[WORK REQUIRED] Reproduce every entry below line by line, keeping each one character for character.

* begin RECORD LIST *

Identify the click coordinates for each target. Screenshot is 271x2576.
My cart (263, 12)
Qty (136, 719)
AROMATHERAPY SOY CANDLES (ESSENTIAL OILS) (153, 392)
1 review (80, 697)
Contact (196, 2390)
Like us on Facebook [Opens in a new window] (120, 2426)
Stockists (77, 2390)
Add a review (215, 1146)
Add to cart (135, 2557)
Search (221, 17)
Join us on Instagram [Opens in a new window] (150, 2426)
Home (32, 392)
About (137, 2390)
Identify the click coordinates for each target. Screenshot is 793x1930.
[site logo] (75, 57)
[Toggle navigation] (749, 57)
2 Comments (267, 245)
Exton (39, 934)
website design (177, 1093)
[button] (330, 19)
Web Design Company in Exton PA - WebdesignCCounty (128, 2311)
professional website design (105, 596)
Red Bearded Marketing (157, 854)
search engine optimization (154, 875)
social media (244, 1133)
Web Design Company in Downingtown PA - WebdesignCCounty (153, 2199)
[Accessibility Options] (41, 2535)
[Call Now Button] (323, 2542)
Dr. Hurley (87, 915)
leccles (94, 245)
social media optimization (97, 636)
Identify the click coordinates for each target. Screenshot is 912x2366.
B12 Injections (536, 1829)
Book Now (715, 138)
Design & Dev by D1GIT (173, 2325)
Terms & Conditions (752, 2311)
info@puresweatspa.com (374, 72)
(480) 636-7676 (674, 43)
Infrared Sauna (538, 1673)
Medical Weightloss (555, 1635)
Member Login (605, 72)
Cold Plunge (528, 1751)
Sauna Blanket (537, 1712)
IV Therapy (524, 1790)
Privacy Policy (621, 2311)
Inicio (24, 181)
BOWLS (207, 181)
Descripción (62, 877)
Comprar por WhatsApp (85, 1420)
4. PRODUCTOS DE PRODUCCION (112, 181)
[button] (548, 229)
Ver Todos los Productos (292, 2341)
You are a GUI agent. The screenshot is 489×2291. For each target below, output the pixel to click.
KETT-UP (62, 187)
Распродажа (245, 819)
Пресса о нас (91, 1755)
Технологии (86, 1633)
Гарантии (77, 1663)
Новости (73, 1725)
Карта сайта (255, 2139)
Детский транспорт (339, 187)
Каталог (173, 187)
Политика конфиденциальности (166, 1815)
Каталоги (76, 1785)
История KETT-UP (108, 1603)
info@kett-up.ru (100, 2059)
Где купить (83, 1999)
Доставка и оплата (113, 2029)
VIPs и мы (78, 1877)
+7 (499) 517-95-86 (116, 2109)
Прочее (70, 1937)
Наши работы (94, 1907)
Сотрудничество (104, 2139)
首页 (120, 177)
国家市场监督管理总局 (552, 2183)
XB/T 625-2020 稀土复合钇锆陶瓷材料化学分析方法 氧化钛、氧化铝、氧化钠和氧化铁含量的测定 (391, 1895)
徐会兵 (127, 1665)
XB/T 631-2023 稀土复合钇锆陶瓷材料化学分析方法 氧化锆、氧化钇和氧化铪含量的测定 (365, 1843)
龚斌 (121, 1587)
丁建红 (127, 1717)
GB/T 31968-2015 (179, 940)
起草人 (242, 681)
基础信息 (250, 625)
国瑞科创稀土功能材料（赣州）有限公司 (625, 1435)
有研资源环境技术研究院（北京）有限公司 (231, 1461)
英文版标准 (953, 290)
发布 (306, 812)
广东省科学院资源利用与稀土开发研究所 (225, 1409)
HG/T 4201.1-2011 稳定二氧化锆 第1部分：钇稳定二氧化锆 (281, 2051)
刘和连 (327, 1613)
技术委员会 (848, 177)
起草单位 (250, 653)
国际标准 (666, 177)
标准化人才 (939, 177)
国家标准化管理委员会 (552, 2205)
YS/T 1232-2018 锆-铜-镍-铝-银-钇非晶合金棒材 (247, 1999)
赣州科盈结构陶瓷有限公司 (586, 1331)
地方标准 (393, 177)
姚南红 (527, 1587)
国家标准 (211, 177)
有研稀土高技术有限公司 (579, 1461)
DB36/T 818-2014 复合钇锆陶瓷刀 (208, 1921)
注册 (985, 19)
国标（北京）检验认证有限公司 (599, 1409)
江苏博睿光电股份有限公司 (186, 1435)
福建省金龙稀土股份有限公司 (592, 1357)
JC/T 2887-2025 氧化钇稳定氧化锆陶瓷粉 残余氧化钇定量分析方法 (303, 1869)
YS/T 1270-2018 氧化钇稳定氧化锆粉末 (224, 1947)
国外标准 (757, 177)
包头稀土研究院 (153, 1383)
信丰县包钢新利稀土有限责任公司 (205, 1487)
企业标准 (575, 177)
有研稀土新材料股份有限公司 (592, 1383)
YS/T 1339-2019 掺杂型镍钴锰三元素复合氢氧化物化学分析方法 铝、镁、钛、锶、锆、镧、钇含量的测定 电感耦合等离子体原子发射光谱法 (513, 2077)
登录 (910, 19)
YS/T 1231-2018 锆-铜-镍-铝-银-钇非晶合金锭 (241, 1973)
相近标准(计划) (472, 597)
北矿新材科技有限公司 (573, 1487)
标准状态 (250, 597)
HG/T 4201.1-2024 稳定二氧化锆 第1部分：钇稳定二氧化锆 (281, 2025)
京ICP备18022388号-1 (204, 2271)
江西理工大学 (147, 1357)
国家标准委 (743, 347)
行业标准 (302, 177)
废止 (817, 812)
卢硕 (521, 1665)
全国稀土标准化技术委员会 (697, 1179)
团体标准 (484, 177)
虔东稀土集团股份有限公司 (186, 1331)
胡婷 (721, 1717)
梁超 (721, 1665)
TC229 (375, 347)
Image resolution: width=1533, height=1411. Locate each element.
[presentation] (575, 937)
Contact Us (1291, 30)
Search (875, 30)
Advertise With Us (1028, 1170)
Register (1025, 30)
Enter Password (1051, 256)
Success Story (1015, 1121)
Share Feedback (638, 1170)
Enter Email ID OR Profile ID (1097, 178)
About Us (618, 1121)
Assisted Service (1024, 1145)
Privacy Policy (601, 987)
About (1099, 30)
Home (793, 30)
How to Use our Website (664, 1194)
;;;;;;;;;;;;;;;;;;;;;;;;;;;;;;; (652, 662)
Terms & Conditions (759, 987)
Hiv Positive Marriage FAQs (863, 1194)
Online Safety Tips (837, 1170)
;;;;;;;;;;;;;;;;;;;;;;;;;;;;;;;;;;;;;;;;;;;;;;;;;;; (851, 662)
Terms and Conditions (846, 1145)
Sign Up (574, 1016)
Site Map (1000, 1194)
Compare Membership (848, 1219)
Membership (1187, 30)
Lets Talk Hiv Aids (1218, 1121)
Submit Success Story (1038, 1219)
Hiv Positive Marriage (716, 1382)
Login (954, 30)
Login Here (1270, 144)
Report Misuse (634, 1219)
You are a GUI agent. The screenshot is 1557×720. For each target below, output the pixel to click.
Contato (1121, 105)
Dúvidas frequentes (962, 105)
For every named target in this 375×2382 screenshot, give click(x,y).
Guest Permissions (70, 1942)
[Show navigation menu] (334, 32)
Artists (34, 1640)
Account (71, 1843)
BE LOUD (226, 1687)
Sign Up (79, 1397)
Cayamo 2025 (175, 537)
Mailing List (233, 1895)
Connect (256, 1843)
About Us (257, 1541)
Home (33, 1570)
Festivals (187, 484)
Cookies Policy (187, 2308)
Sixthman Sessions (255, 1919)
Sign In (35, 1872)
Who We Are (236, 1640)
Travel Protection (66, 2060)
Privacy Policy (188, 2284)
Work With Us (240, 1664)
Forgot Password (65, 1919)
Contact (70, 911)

* end RECORD LIST *

[THE ANSWER]
Identify the click coordinates for each target. Screenshot is 271x2576.
My cart (263, 12)
Qty (136, 719)
AROMATHERAPY SOY CANDLES (ESSENTIAL OILS) (153, 392)
1 review (80, 697)
Contact (196, 2390)
Like us on Facebook [Opens in a new window] (120, 2426)
Stockists (77, 2390)
Add a review (215, 1146)
Add to cart (135, 2557)
Search (221, 17)
Join us on Instagram [Opens in a new window] (150, 2426)
Home (32, 392)
About (137, 2390)
Identify the click coordinates for each target. Screenshot is 793x1930.
[site logo] (75, 57)
[Toggle navigation] (749, 57)
2 Comments (267, 245)
Exton (39, 934)
website design (177, 1093)
[button] (330, 19)
Web Design Company in Exton PA - WebdesignCCounty (128, 2311)
professional website design (105, 596)
Red Bearded Marketing (157, 854)
search engine optimization (154, 875)
social media (244, 1133)
Web Design Company in Downingtown PA - WebdesignCCounty (153, 2199)
[Accessibility Options] (41, 2535)
[Call Now Button] (323, 2542)
Dr. Hurley (87, 915)
leccles (94, 245)
social media optimization (97, 636)
Identify the click coordinates for each target. Screenshot is 912x2366.
B12 Injections (536, 1829)
Book Now (715, 138)
Design & Dev by D1GIT (173, 2325)
Terms & Conditions (752, 2311)
info@puresweatspa.com (374, 72)
(480) 636-7676 (674, 43)
Infrared Sauna (538, 1673)
Medical Weightloss (555, 1635)
Member Login (605, 72)
Cold Plunge (528, 1751)
Sauna Blanket (537, 1712)
IV Therapy (524, 1790)
Privacy Policy (621, 2311)
Inicio (24, 181)
BOWLS (207, 181)
Descripción (62, 877)
Comprar por WhatsApp (85, 1420)
4. PRODUCTOS DE PRODUCCION (112, 181)
[button] (548, 229)
Ver Todos los Productos (292, 2341)
You are a GUI agent. The screenshot is 489×2291. For each target below, output the pixel to click.
KETT-UP (62, 187)
Распродажа (245, 819)
Пресса о нас (91, 1755)
Технологии (86, 1633)
Гарантии (77, 1663)
Новости (73, 1725)
Карта сайта (255, 2139)
Детский транспорт (339, 187)
Каталог (173, 187)
Политика конфиденциальности (166, 1815)
Каталоги (76, 1785)
История KETT-UP (108, 1603)
info@kett-up.ru (100, 2059)
Где купить (83, 1999)
Доставка и оплата (113, 2029)
VIPs и мы (78, 1877)
+7 (499) 517-95-86 (116, 2109)
Прочее (70, 1937)
Наши работы (94, 1907)
Сотрудничество (104, 2139)
首页 (120, 177)
国家市场监督管理总局 (552, 2183)
XB/T 625-2020 稀土复合钇锆陶瓷材料化学分析方法 氧化钛、氧化铝、氧化钠和氧化铁含量的测定 (391, 1895)
徐会兵 (127, 1665)
XB/T 631-2023 稀土复合钇锆陶瓷材料化学分析方法 氧化锆、氧化钇和氧化铪含量的测定 (365, 1843)
龚斌 (121, 1587)
丁建红 (127, 1717)
GB/T 31968-2015 (179, 940)
起草人 (242, 681)
基础信息 (250, 625)
国瑞科创稀土功能材料（赣州）有限公司 (625, 1435)
有研资源环境技术研究院（北京）有限公司 (231, 1461)
英文版标准 (953, 290)
发布 (306, 812)
广东省科学院资源利用与稀土开发研究所 (225, 1409)
HG/T 4201.1-2011 稳定二氧化锆 第1部分：钇稳定二氧化锆 (281, 2051)
刘和连 (327, 1613)
技术委员会 (848, 177)
起草单位 (250, 653)
国际标准 (666, 177)
标准化人才 (939, 177)
国家标准化管理委员会 (552, 2205)
YS/T 1232-2018 锆-铜-镍-铝-银-钇非晶合金棒材 (247, 1999)
赣州科盈结构陶瓷有限公司 (586, 1331)
地方标准 (393, 177)
姚南红 (527, 1587)
国家标准 (211, 177)
有研稀土高技术有限公司 (579, 1461)
DB36/T 818-2014 复合钇锆陶瓷刀 (208, 1921)
注册 (985, 19)
国标（北京）检验认证有限公司 (599, 1409)
江苏博睿光电股份有限公司 (186, 1435)
福建省金龙稀土股份有限公司 (592, 1357)
JC/T 2887-2025 氧化钇稳定氧化锆陶瓷粉 残余氧化钇定量分析方法 (303, 1869)
YS/T 1270-2018 氧化钇稳定氧化锆粉末 (224, 1947)
国外标准 (757, 177)
包头稀土研究院 (153, 1383)
信丰县包钢新利稀土有限责任公司 (205, 1487)
企业标准 (575, 177)
有研稀土新材料股份有限公司 (592, 1383)
YS/T 1339-2019 掺杂型镍钴锰三元素复合氢氧化物化学分析方法 铝、镁、钛、锶、锆、镧、钇含量的测定 电感耦合等离子体原子发射光谱法 (513, 2077)
登录 (910, 19)
YS/T 1231-2018 锆-铜-镍-铝-银-钇非晶合金锭 (241, 1973)
相近标准(计划) (472, 597)
北矿新材科技有限公司 (573, 1487)
标准状态 (250, 597)
HG/T 4201.1-2024 稳定二氧化锆 第1部分：钇稳定二氧化锆 (281, 2025)
京ICP备18022388号-1 (204, 2271)
江西理工大学 (147, 1357)
国家标准委 (743, 347)
行业标准 (302, 177)
废止 (817, 812)
卢硕 (521, 1665)
全国稀土标准化技术委员会 (697, 1179)
团体标准 (484, 177)
虔东稀土集团股份有限公司 (186, 1331)
胡婷 (721, 1717)
梁超 (721, 1665)
TC229 (375, 347)
Image resolution: width=1533, height=1411. Locate each element.
[presentation] (575, 937)
Contact Us (1291, 30)
Search (875, 30)
Advertise With Us (1028, 1170)
Register (1025, 30)
Enter Password (1051, 256)
Success Story (1015, 1121)
Share Feedback (638, 1170)
Enter Email ID OR Profile ID (1097, 178)
About Us (618, 1121)
Assisted Service (1024, 1145)
Privacy Policy (601, 987)
About (1099, 30)
Home (793, 30)
How to Use our Website (664, 1194)
;;;;;;;;;;;;;;;;;;;;;;;;;;;;;;; (652, 662)
Terms & Conditions (759, 987)
Hiv Positive Marriage FAQs (863, 1194)
Online Safety Tips (837, 1170)
;;;;;;;;;;;;;;;;;;;;;;;;;;;;;;;;;;;;;;;;;;;;;;;;;;; (851, 662)
Terms and Conditions (846, 1145)
Sign Up (574, 1016)
Site Map (1000, 1194)
Compare Membership (848, 1219)
Membership (1187, 30)
Lets Talk Hiv Aids (1218, 1121)
Submit Success Story (1038, 1219)
Hiv Positive Marriage (716, 1382)
Login (954, 30)
Login Here (1270, 144)
Report Misuse (634, 1219)
You are a GUI agent. The screenshot is 1557×720. For each target below, output the pixel to click.
Contato (1121, 105)
Dúvidas frequentes (962, 105)
For every named target in this 375×2382 screenshot, give click(x,y).
Guest Permissions (70, 1942)
[Show navigation menu] (334, 32)
Artists (34, 1640)
Account (71, 1843)
BE LOUD (226, 1687)
Sign Up (79, 1397)
Cayamo 2025 (175, 537)
Mailing List (233, 1895)
Connect (256, 1843)
About Us (257, 1541)
Home (33, 1570)
Festivals (187, 484)
Cookies Policy (187, 2308)
Sixthman Sessions (255, 1919)
Sign In (35, 1872)
Who We Are (236, 1640)
Travel Protection (66, 2060)
Privacy Policy (188, 2284)
Work With Us (240, 1664)
Forgot Password (65, 1919)
Contact (70, 911)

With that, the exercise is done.